Don Travis on his characters, the series and new release ‘The Lovely Pines (A BJ Vinson Mystery #4)’ (author guest blog)

Standard

The Lovely Pines (A BJ Vinson Mystery #4) by Don Travis

DSP Publications
Cover Art: Maria Fanning

Sales LInks:  DSP Publications | Amazon

More links below

Scattered Thoughts and Rogue Words is happy to host Don Travis here today, talking about characters, the evolution of his  BJ Vinson Mystery Series and the latest story, The Lovely Pines.  Welcome, Don.

 

 

 

 

Winery Worker Gunned Down in Middle of the Night

Police Investigating Whether Murder is Connected to a Prior Break-in

This was likely the Albuquerque Journal headline in my fourth novel in the BJ Vinson Mystery Series, The Lovely Pines. The killing follows what seemed a harmless act of simple vandalism, a break-in at the Lovely Pines Winery and Vineyard. With this, the story is off and running. Readers meet old friends and are introduced to new ones. BJ’s there with his significant other, Paul Barton, his business partners in Vinson and Weeks Confidential Investigations, Hazel and Charlie Weeks, old Mrs. Wardlaw, the across-the-street widow who’s a retired DEA hand. And, of course, there’s Lieutenant Gene Enriquez, BJ’s old riding partner from his days as an Albuquerque Police Department detective.
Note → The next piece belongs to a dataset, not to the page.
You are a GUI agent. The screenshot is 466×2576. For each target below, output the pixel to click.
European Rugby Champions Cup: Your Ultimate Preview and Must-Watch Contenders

As an author, it’s amazing to me how new stories play off old ones. BJ’s involvement in The Bisti Business is what sent the winery’s new owner, Ariel Gonda, to him for help. I’ll swear, I had no inkling that Ariel would reappear down the line when I named him the Swiss national treasurer of Alfano Vineyards in Napa Valley. In fact, we never met Ariel in Bisti. He was just a name. But he stuck with me and muscled his way into my book. And most people figure authors create characters. Often, the truth is that characters in our heads create authors.

The book’s blurb gives you the flavor of the novel:

 

When Ariel Gonda’s winery, the Lovely Pines, suffers a break-in, the police write the incident off as a prank since nothing was taken. But Ariel knows something is wrong—small clues are beginning to add up—and he turns to private investigator BJ Vinson for help.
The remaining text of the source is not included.